—De Sommervieux, mon père!

—Eh bien! de Sommervieux, soit! jamais il n'aura été aussi agréable avec toi que M. le chevalier de Saint-Georges le fut avec moi, le jour où j'obtins une sentence des consuls contre lui. Aussi était-ce des gens de qualité d'autrefois.

—Mais, mon père, monsieur Théodore est noble, et m'a écrit qu'il était riche. Son père s'appelait le chevalier de Sommervieux avant la révolution.

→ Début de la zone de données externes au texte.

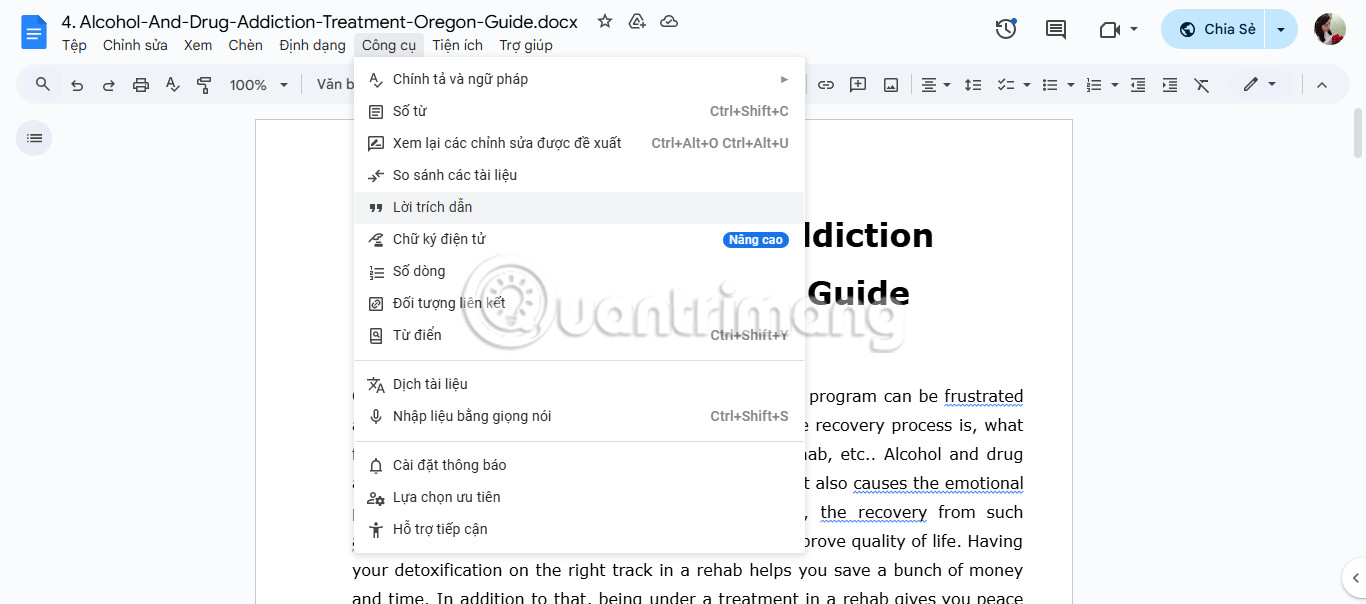Run spelling and grammar check from toolbar
The height and width of the screenshot is (604, 1366).
point(172,85)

A ces paroles, monsieur Guillaume regarda sa terrible moitié, qui, en femme contrariée, frappait le plancher du bout du pied et gardait un morne silence. Elle évitait même de jeter ses yeux courroucés sur Augustine, et semblait laisser à monsieur Guillaume toute la responsabilité d'une affaire si grave, puisque ses avis n'étaient pas écoutés. Cependant, malgré son flegme apparent, quand elle vit son mari prenant si doucement son parti sur une catastrophe qui n'avait rien de commercial, elle s'écria:—En vérité, monsieur, vous êtes d'une faiblesse avec vos filles... mais...

Le bruit d'une voiture qui s'arrêtait à la porte interrompit tout à coup la mercuriale que le vieux négociant redoutait déjà. En un moment, madame Roguin se trouva au milieu de la chambre, et, regardant les trois acteurs de cette scène domestique:—Je sais tout, ma cousine, dit-elle d'un air de protection.

Madame Roguin avait un défaut, celui de croire que la femme d'un notaire de Paris pouvait jouer le rôle d'une petite maîtresse.

—Je sais tout, répéta-t-elle, et je viens dans l'arche de Noé, comme la colombe, avec la branche d'olivier. J'ai lu cette allégorie dans le Génie du Christianisme, dit-elle en se retournant vers madame Guillaume, la comparaison doit vous plaire, ma cousine. Savez-vous, ajouta-t-elle en souriant à Augustine, que ce monsieur de Sommervieux est un homme charmant? Il m'a donné ce matin mon portrait fait de main de maître. Cela vaut au moins six mille francs.

A ces mots, elle frappa doucement sur les bras de monsieur Guillaume. Le vieux négociant ne put s'empêcher de faire avec ses lèvres une grosse moue qui lui était particulière.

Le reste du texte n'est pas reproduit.